Reproduce the lines of the records verbatim, starting at the line containing "The width and height of the screenshot is (900, 620)." and ending at the line containing "Looking at the screenshot, I should click(492, 89).".

_ _ _

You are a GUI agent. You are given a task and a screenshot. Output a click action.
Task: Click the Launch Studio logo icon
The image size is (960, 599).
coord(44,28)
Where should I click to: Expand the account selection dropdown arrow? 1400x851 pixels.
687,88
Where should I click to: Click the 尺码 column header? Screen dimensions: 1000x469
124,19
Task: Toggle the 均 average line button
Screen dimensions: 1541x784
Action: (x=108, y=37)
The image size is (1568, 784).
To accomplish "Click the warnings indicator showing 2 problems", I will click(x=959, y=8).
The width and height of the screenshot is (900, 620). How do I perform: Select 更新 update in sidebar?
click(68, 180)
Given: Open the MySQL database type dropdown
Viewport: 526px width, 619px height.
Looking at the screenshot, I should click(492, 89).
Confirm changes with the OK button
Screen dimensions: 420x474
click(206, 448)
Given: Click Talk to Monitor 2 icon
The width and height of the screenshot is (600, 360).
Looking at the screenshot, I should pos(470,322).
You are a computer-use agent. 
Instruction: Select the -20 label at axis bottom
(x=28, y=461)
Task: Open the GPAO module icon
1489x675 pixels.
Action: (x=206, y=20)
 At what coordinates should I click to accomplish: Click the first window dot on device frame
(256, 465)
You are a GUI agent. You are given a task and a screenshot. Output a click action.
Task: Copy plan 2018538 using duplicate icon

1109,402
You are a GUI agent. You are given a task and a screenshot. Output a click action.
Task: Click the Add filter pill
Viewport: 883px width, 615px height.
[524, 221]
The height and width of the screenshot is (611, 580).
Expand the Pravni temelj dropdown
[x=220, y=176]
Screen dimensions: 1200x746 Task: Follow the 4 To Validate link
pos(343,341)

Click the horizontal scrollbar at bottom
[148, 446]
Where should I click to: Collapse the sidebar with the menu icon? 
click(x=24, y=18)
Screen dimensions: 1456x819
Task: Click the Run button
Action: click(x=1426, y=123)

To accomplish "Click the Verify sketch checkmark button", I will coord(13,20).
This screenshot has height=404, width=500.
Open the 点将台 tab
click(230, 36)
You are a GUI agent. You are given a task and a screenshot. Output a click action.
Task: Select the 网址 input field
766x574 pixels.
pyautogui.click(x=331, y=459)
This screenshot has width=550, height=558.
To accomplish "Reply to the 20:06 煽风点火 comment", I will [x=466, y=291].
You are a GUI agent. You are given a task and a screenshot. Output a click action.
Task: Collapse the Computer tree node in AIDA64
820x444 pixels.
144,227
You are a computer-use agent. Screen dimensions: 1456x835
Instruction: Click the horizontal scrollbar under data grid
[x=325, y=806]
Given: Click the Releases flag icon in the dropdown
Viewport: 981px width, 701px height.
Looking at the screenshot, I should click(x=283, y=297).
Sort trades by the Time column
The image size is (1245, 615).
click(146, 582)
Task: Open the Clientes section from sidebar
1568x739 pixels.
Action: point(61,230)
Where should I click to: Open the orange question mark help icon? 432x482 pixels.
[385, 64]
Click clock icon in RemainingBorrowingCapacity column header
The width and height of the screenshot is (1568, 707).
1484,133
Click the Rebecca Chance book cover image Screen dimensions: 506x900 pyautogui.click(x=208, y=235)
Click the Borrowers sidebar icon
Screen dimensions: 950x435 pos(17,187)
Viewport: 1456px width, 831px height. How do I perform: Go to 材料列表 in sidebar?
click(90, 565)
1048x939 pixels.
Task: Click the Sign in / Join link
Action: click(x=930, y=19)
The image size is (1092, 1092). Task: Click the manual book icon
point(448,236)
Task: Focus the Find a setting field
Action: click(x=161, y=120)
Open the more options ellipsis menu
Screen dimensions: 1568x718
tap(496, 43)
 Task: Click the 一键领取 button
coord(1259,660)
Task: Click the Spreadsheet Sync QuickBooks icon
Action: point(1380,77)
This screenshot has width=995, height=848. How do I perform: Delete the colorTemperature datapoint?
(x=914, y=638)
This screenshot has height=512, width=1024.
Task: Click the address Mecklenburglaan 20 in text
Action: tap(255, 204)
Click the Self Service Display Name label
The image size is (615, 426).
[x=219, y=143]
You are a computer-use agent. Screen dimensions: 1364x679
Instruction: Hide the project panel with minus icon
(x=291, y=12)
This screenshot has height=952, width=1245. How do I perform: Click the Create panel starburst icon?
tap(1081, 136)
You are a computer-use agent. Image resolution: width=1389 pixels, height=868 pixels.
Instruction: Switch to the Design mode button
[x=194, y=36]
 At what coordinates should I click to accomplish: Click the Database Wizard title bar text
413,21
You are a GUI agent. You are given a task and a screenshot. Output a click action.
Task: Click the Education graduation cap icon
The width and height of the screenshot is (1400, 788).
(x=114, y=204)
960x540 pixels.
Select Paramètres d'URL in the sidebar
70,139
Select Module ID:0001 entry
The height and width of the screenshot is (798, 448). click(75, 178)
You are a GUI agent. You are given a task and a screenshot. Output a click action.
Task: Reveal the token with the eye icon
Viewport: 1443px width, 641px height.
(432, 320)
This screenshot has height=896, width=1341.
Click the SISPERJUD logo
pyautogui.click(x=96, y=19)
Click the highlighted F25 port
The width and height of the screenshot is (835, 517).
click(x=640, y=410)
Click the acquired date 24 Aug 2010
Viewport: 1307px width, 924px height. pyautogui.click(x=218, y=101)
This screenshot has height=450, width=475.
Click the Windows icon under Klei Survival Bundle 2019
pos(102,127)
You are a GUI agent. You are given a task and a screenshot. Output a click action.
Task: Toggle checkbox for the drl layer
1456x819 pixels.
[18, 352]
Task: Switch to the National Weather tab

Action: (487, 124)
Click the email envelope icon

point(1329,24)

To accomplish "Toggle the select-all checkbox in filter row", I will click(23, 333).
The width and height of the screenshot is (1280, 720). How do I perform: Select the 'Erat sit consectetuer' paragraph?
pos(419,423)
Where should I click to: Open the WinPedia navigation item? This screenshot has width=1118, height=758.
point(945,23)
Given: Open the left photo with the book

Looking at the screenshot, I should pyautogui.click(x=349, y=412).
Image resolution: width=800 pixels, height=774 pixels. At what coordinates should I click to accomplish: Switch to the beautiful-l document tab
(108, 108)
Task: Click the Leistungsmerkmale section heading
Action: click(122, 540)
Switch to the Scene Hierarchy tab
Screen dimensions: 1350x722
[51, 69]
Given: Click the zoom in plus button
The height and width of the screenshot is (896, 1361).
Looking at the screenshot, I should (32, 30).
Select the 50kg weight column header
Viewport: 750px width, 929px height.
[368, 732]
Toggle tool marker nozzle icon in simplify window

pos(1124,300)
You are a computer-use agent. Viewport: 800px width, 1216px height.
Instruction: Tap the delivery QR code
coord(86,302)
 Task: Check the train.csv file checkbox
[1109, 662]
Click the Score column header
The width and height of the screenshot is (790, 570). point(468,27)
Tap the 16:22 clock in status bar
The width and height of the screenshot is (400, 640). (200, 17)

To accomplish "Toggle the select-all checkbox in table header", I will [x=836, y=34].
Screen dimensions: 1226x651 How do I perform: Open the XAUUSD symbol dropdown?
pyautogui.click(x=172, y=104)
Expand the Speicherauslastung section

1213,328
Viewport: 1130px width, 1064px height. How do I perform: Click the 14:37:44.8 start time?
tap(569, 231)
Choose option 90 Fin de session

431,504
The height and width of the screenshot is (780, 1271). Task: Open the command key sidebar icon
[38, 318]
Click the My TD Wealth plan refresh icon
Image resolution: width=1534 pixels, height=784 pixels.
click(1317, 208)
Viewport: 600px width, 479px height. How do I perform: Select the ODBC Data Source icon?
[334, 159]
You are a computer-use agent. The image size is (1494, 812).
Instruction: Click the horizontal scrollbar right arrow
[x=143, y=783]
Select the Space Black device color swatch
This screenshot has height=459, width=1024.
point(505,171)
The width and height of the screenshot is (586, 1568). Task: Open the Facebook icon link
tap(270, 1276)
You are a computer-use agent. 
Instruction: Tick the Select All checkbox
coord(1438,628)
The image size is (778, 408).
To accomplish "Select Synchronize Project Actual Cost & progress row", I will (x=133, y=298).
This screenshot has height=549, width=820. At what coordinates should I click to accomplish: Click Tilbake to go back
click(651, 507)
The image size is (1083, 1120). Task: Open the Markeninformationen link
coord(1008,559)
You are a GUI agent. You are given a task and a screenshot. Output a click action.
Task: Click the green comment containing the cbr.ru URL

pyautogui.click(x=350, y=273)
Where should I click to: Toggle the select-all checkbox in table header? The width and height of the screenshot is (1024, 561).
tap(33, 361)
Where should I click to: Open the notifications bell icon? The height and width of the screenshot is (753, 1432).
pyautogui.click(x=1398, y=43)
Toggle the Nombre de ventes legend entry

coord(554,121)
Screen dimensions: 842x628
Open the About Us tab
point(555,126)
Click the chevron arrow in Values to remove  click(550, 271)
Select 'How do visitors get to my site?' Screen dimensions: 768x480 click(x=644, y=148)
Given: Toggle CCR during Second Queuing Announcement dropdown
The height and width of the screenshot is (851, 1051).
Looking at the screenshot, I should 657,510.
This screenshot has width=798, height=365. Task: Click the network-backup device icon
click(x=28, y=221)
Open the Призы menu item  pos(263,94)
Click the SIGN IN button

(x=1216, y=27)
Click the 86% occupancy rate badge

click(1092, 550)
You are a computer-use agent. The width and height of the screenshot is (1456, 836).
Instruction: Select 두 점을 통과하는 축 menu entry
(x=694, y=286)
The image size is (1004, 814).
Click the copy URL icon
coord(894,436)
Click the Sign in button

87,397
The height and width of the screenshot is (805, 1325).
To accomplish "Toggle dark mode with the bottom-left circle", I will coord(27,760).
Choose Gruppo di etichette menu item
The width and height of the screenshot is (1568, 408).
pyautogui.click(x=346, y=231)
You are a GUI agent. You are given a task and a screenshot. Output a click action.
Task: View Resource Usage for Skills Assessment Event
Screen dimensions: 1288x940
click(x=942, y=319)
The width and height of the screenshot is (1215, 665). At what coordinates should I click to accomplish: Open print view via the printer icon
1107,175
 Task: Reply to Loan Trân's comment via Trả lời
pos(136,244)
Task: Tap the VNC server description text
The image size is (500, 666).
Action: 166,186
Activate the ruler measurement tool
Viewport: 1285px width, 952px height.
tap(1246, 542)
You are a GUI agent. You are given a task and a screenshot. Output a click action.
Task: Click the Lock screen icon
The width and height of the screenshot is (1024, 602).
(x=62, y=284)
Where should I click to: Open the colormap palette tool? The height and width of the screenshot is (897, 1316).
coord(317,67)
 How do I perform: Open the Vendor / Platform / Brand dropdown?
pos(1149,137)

_ _ _

-- Completed exercise --
The width and height of the screenshot is (900, 620). How do I perform: Select 更新 update in sidebar?
click(68, 180)
Given: Open the MySQL database type dropdown
Viewport: 526px width, 619px height.
Looking at the screenshot, I should click(492, 89).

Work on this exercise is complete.